While his Passion brought him “ingratitude and indifference” and “coldness and contempt” (Dilexit Nos, 162) from many, if we repent as described in the paragraph above, Jesus’ thirst is quenched when we return to him. Jesus described his thirst (see John 19:28) to St. Margaret Mary Alacoque, “I thirst, but with a thirst so ardent to be loved by men in the Most Blessed Sacrament, that this thirst consumes me; and I have not encountered anyone who makes an effort, according to my desire, to quench my thirst, giving back a return for my love”. Jesus asks for love” (Dilexit Nos, 166).
Jesus promises to quench our thirst, “whoever drinks the water I shall give will never thirst; the water I shall give will become in him a spring of water welling up to eternal life” (John 4:14). Are you willing to quench his thirst by loving him in return? Do you realize that, if we wish to properly respond to Christ’s love, we must love our brothers and sisters (see Dilexit Nos, 167, 1 John 4:20), fulfilling the second greatest commandment?

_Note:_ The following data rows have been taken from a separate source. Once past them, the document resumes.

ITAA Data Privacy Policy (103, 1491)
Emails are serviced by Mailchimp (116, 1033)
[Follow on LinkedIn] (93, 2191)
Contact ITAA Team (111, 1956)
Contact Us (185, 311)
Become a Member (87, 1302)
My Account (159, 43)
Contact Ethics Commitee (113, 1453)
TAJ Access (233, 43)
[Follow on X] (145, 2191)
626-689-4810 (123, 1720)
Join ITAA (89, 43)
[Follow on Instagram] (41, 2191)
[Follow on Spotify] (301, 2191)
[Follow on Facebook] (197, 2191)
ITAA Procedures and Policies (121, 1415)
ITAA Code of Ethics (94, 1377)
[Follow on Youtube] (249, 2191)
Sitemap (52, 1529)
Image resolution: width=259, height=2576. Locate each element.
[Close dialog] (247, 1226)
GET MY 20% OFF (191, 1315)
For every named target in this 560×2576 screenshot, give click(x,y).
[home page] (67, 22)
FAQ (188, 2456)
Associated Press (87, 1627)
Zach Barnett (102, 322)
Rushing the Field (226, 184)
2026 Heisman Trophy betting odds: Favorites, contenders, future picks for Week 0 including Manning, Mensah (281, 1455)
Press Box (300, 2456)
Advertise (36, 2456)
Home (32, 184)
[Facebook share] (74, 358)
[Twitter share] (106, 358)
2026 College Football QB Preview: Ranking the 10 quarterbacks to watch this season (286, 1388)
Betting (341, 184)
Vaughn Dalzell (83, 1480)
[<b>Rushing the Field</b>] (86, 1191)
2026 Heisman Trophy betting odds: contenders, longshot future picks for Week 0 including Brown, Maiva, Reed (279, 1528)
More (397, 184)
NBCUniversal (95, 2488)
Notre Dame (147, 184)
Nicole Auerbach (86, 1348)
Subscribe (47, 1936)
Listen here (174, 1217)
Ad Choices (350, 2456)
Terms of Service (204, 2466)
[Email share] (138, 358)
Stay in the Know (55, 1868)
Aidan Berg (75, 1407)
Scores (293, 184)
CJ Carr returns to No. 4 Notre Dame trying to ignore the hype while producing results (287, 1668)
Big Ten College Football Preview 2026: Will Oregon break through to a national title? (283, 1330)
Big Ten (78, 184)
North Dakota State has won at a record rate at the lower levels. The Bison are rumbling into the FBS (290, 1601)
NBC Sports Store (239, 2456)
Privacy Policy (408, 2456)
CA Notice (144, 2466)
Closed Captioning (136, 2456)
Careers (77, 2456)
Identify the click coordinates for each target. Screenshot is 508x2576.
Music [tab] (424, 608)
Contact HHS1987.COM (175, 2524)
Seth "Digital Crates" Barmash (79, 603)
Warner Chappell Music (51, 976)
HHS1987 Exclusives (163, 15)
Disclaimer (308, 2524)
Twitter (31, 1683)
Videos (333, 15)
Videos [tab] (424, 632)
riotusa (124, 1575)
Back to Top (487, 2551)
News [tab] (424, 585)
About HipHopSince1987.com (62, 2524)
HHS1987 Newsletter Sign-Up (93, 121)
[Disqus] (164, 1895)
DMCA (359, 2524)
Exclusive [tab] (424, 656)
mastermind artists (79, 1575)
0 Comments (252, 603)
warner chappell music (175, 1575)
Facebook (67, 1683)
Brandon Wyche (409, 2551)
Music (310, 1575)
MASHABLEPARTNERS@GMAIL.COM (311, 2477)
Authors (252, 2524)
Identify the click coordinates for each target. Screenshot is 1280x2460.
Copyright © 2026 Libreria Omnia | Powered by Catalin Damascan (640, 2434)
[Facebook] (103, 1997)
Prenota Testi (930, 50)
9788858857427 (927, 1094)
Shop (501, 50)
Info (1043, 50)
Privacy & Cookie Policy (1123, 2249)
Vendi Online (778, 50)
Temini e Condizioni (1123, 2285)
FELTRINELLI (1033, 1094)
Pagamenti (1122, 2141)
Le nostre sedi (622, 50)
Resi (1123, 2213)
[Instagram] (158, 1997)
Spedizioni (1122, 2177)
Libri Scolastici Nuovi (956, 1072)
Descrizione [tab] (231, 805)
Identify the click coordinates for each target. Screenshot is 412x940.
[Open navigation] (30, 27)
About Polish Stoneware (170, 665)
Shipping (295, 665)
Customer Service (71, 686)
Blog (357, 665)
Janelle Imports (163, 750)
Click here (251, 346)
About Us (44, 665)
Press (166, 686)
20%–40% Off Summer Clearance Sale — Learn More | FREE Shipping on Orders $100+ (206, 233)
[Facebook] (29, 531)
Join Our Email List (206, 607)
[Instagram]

Do you love Jesus more than “the sweet enticements of the sensual life” (Dilexit Nos, 177)? Remember, “Good intentions are not enough. There has to be an inward desire that finds expression in our outward actions” (Dilexit Nos, 187, cf. Dilexit Nos, 205). Even an atheist can do a good deed. Do we allow the love of Christ in his Sacred Heart to set our hearts on fire for action?
I end my reflection on Dilexit Nos with these words of Pope Francis, “As we contemplate the Sacred Heart, mission becomes a matter of love. For the greatest danger in mission is that, amid all the things we say and do, we fail to bring about a joyful encounter with the love of Christ who embraces us and saves us” (Dilexit Nos, 208, emphasis added).